Gather each line of the material below that contains the string "menu" and copy those lines in full.

********

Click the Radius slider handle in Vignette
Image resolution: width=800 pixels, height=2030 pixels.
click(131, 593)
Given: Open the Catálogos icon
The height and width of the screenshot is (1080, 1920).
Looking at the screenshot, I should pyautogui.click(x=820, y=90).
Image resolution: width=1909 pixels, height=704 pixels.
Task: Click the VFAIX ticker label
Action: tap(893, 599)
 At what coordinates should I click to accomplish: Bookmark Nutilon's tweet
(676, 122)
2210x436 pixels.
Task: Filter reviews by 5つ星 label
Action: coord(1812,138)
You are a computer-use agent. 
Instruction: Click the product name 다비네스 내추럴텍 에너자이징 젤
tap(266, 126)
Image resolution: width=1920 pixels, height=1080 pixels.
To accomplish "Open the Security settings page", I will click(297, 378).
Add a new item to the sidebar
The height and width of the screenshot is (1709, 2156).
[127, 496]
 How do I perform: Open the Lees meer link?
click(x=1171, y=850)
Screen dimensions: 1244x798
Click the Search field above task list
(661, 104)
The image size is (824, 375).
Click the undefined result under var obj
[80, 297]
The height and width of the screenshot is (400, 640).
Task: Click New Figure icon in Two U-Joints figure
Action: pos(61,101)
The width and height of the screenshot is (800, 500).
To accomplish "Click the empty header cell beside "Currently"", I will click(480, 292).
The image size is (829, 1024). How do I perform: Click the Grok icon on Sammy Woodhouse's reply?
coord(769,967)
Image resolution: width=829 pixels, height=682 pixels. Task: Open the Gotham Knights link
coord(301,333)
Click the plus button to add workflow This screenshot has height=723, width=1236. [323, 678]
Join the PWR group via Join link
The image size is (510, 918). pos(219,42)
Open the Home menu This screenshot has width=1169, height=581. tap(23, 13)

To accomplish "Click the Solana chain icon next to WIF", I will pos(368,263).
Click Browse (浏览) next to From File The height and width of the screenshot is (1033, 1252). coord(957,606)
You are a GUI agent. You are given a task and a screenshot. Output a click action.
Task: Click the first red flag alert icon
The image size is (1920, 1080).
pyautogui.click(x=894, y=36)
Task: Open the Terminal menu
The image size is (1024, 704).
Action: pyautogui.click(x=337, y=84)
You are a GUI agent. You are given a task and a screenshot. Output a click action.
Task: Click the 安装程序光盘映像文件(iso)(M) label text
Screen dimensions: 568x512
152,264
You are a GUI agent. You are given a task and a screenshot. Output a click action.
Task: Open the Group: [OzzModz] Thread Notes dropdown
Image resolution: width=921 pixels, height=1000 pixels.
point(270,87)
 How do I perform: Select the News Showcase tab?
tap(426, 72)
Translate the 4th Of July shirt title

********

TASK OUTPUT =
Open the Home menu This screenshot has width=1169, height=581. tap(23, 13)
Task: Open the Terminal menu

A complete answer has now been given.